The market kind of likes it?
Though not as much as Google getting very favorable results in their DOJ case…
So, given all of this it might make some sense why Atlassian would do it and the market agrees a little bit. At the very least, let’s see a company that hasn’t taken a risk since I was in college try to give themselves a shot in the arm with an acquisition. Or two (they also acquired Cycle this week, for an undisclosed sum).
So yes, will they JIRA-ify the beautiful design of Dia? Probably a little bit. Are they hoping that some of that founder mode energy rubs off on the rest of the company? Absolutely.
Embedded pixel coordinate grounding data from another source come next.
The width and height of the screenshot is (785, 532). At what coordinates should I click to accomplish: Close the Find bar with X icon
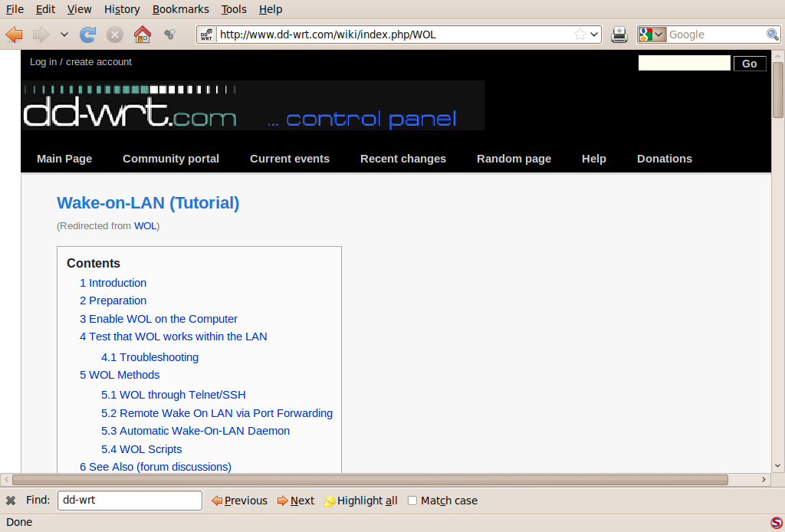pyautogui.click(x=11, y=500)
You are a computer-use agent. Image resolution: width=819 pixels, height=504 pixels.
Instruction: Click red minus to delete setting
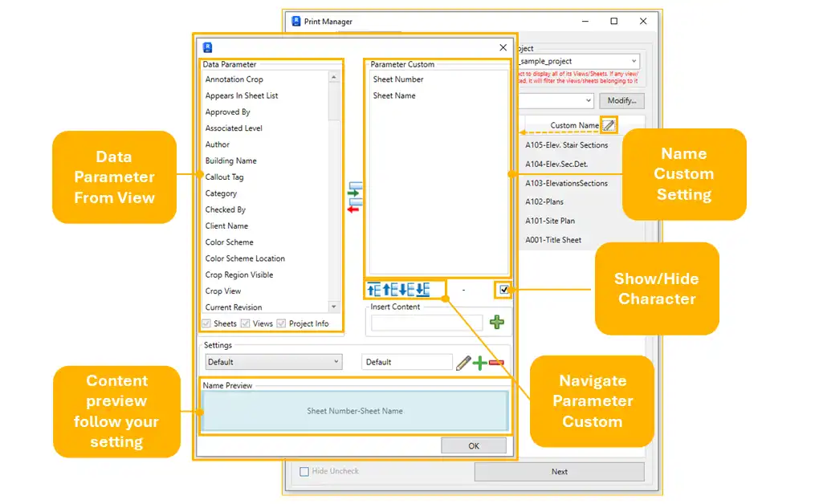click(496, 363)
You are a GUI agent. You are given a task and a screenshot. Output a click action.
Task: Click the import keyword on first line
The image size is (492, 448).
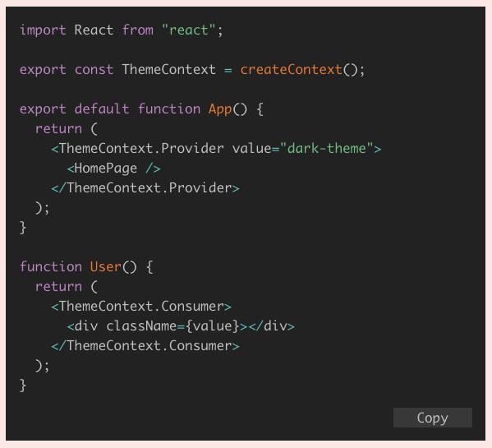click(43, 30)
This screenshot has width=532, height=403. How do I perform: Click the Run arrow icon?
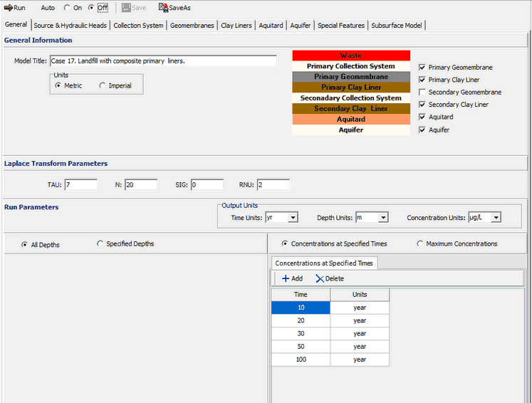click(8, 8)
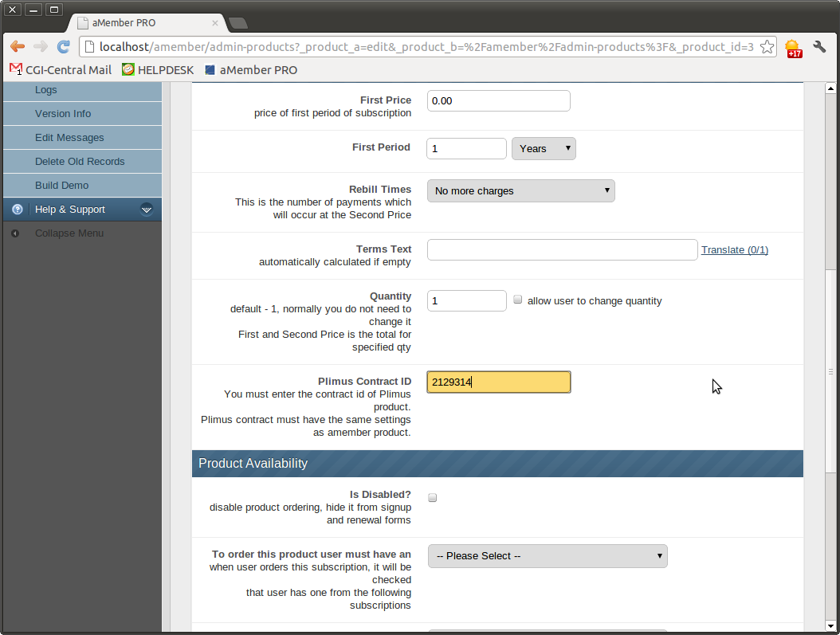840x635 pixels.
Task: Click the aMember PRO browser tab
Action: click(143, 23)
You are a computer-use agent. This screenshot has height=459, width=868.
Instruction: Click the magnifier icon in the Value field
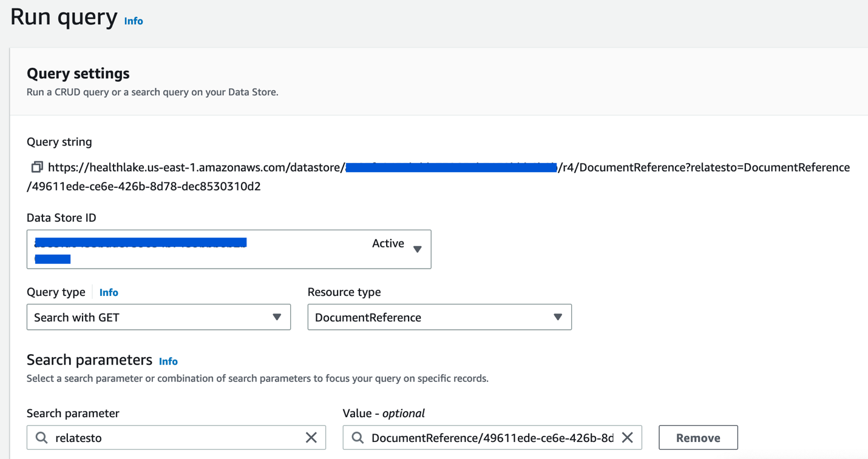point(358,438)
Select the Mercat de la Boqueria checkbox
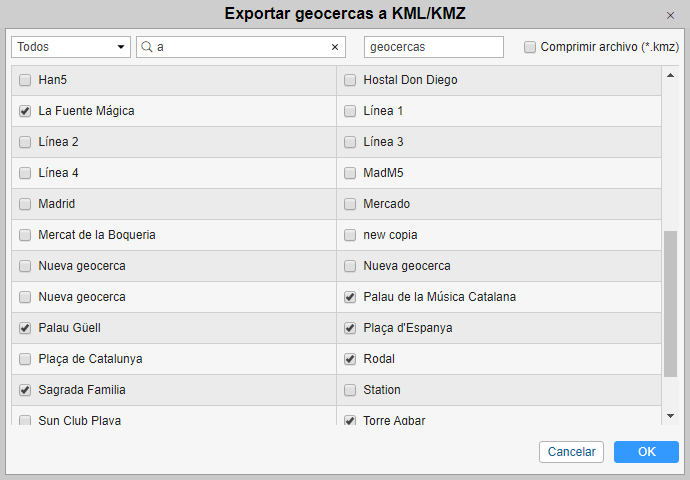Viewport: 690px width, 480px height. [x=25, y=235]
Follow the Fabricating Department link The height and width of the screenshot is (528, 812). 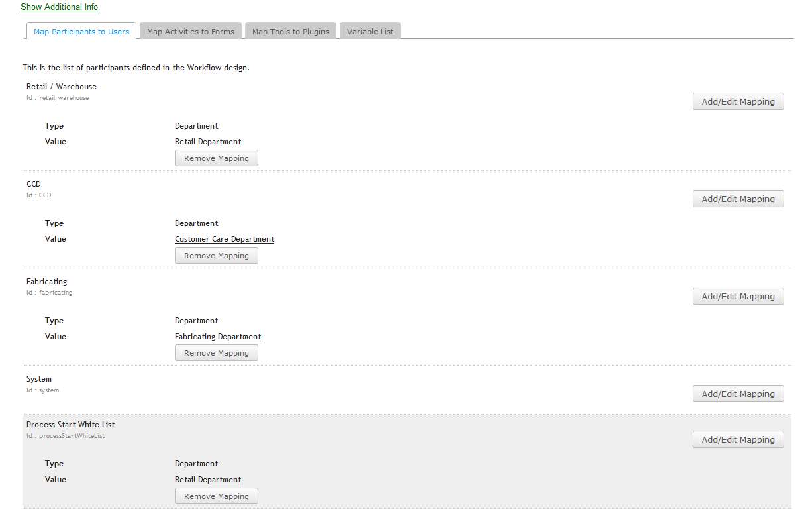pyautogui.click(x=218, y=337)
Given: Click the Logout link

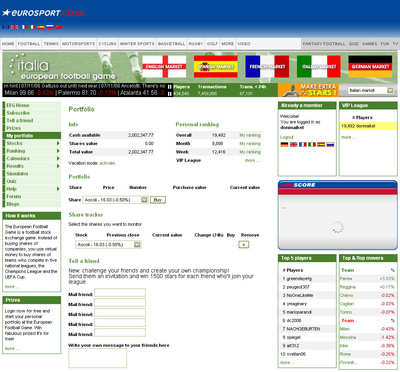Looking at the screenshot, I should 287,137.
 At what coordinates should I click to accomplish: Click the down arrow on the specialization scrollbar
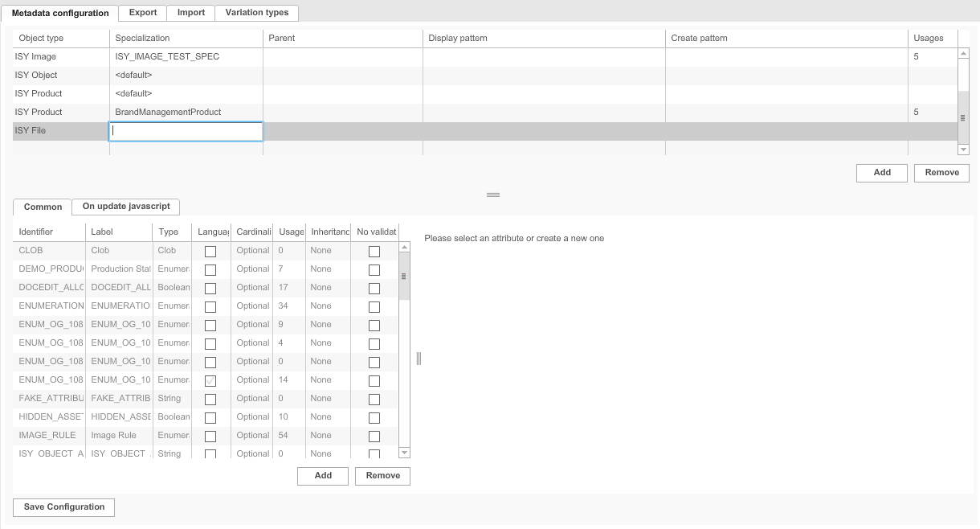pyautogui.click(x=963, y=149)
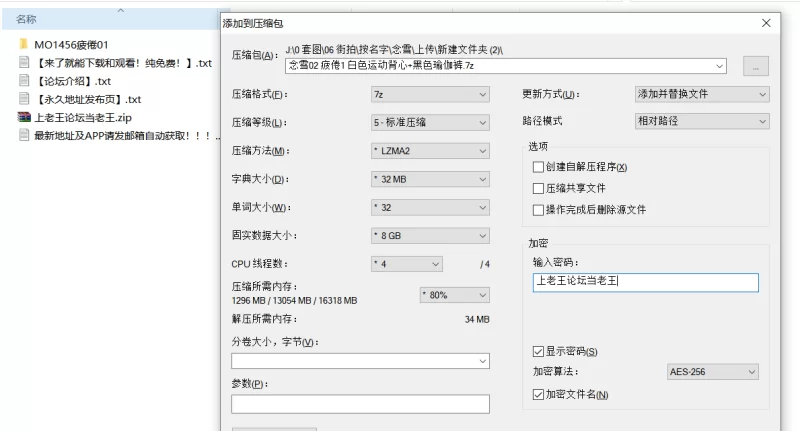Expand the 压缩等级 dropdown
Viewport: 800px width, 431px height.
tap(429, 122)
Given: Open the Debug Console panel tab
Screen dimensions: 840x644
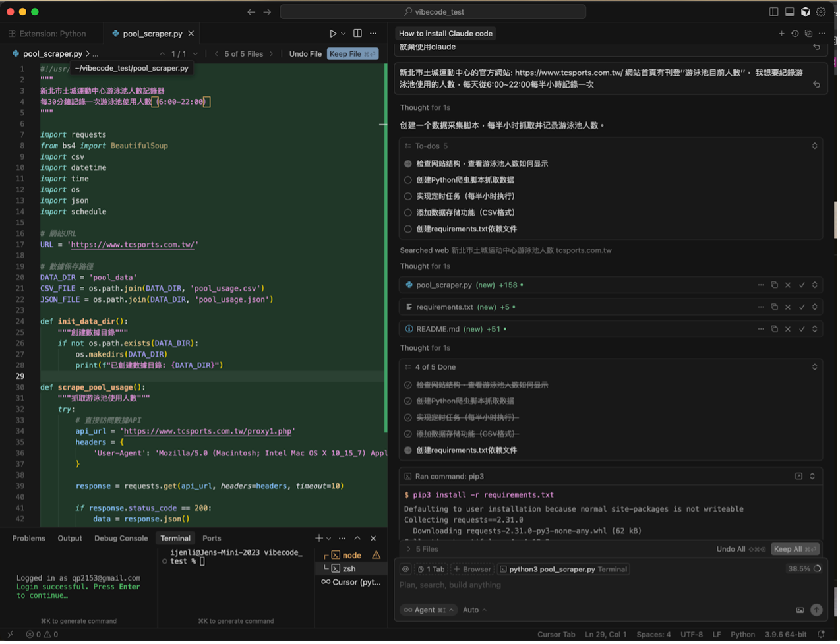Looking at the screenshot, I should pos(121,539).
And will this actually be a successful acquisition for them… I guess time will tell but I think it could help them a decent amount. Whether it’s worth 20% of their cash… probably not, but maybe that’s what it took to get this team and their expertise.
Curious to hear other people’s takes below in the comments. Let ‘er rip.
Until next time,
Adam
> Are they hoping that some of that founder mode energy rubs off on the rest of the company?
I don't think founder mode is realistic. Atlassian acquires a lot of founders (23 companies so far), but they mostly end up leaving (there is a strong acquired alumni group) -- Loom (some of the few that stayed), StatusPage, etc. They also do a lot of investing and dont seem to be a place where founders thrive.
My guess is this acquisition is an expansion play for this new potential category. But $600M+ seems way too high for that alone. (10% gain on their last raise). They'll toss ~2M users from Dio and Arc into the Atlassian release within the next 6 months and expand it as an upsell to all their current enterprise customers.
In related news, I'm surprised they lost (or didnt even go after) StatSig--which is in their core product category--but those founders might not have wanted to go to Atlassian since that one seems like it's more of an acquihire than anything else (sold at the same valuation as their last round—now leading some core OpenAI departments for the landing).
I feel like there's almost no way this changes Atlassian's energy or almost anything meaningful.